Ella se acomoda entre mis piernas separadas y la daga reanuda su recorrido por el escroto, ya no puedo mirar, sólo sentir: pánico, fuego. La destreza de mi compañera es innegable, jadeo al borde del clímax y noto el filo de la daga contra el tronco del pene, el proceso se interrumpe y yo abro los ojos confundido, ignoro qué vendrá ahora, ella blande la daga delante de mi rostro y sonríe, sus ojos resplandecen fulgurantes y yo ya no sé si experimento más miedo que deseo o si la deseo más que la temo. Se quita los pantalones, las bragas, y me las pone encima de la cara, respiro su olor íntimo, veo un pequeño cerco amarillo de flujo vaginal que delata la ansiedad de su dueña y aspiro ese olor a mujer que me excita y me provoca. Me acerca el coño a la boca, incitándome a lamerlo, mueve el pubis adelante y atrás sobre mi cara, a la distancia apropiada para que mi lengua no alcance el clítoris, su aroma penetrante me emborracha.
_¿Quieres gozar?
_Sí _gimo con la verga a punto de reventar.
Pasa una pierna a cada uno de mis costados y me manipula el pene con firmeza, restregándolo contra los labios de su vagina.
_No eres lo bastante hombre para satisfacerme _me humilla.
Arrodillada, con mi polla bien agarrada, controla la situación, me enloquece. Yo sólo puedo permanecer pasivo recibiendo el placer que ella quiera darme. Juega conmigo a un juego perverso, con mi prepucio se abre los labios, se recorre toda la raja, hace un amago de introducírselo en el ano.
_¿Qué agujero prefieres, marica? _se divierte.
Su sexo va y viene, se frota húmedo, caliente y hambriento por mi pene inflado al máximo, empiezan a dolerme los testículos y el dolor todavía me excita más.
_Elige tú _le pido para acelerar el desenlace antes de que el dolor se haga irresistible.
_La tienes demasiado pequeña, ni siquiera la notaré _me dirige con desprecio.
No lo soporto más, le suplico que haga de mí lo que desee, sé que me hallo en sus manos y no me importa reconocerlo.

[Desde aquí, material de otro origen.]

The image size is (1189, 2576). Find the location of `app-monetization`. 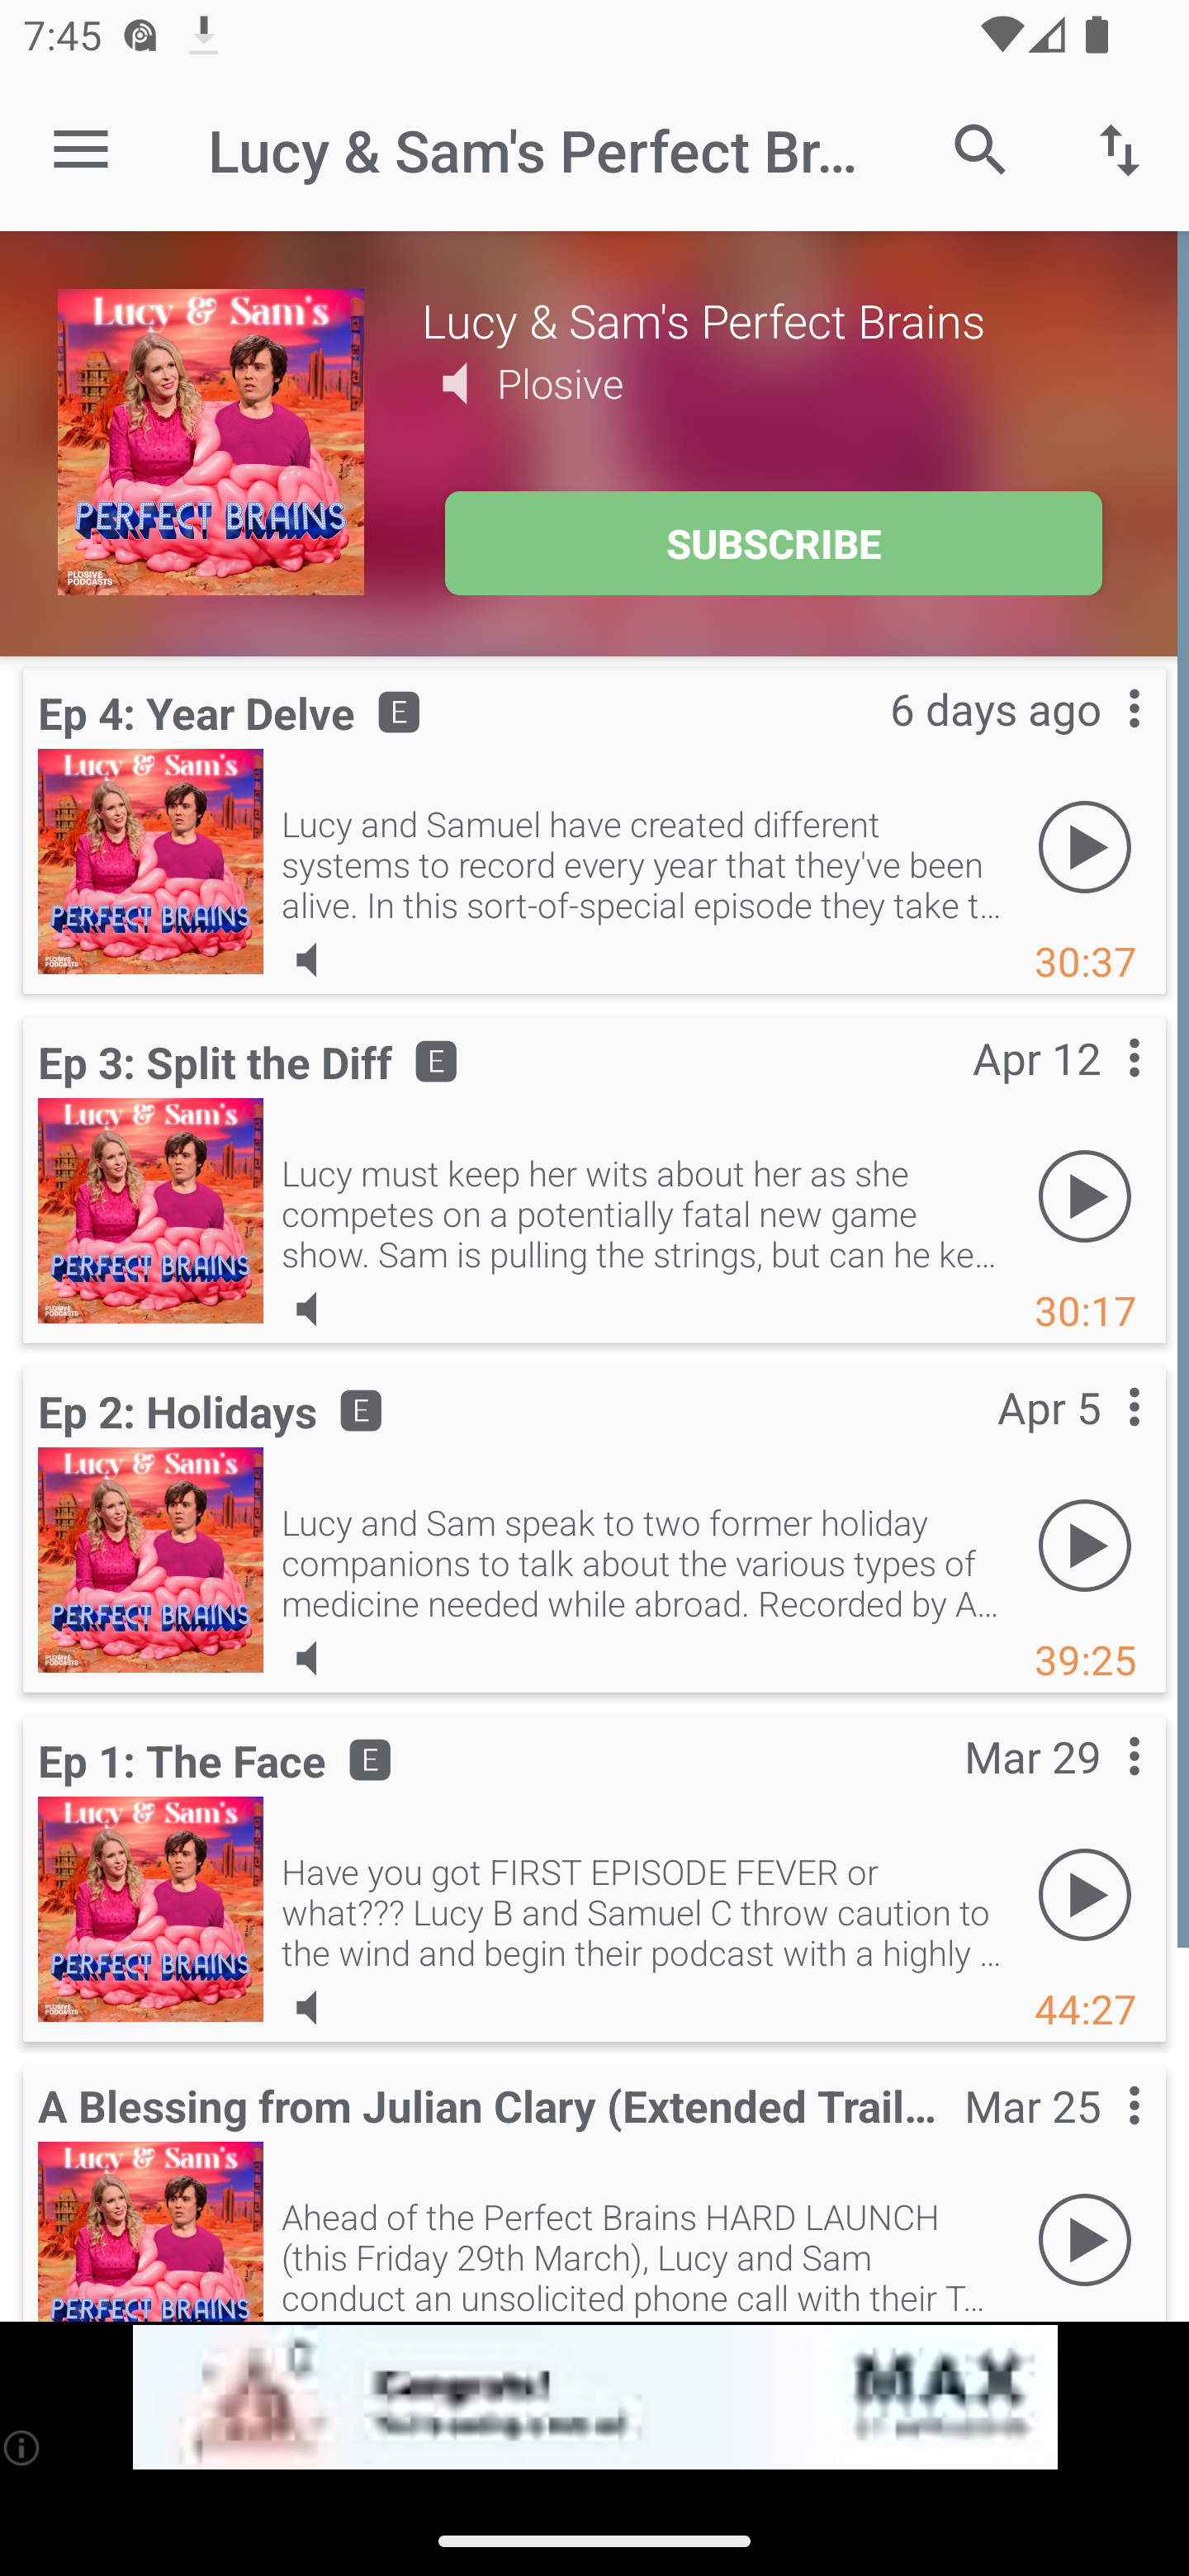

app-monetization is located at coordinates (594, 2398).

Ella se mete el pene en la vagina, sólo un poco, la mitad, cuando estoy a punto de estallar lo expulsa. El corazón me late incontrolado y noto que me falta aire. Al final se decide por el ano, mueve las caderas, se agita. La cazadora de cuero abierta es incapaz de detener el vaivén de sus pechos libres.
_¿A qué esperas? _me ordena.
Ella se masturba con dos dedos y ríe, se retuerce con contorsiones lascivas, se destapa la cazadora y se frota los senos, luego sitúa la punta de la daga en mi yugular, no me arriesgo a respirar, aprieto fuertemente los párpados, es el fin. Exploto, siento cómo el semen me sale por la uretra a velocidad de vértigo, me abandono al orgasmo más increíblemente intenso de mi vida a la vez que estallo en convulsivos sollozos. Las lágrimas ruedan por mi cara y la tensión reprimida se libera.
Ella se ha levantado, me libra de mis ligaduras y antes de salir cubre mi desnudez con la chaqueta que había quedado en el suelo. La escucho cerrar la puerta mientras continúo llorando.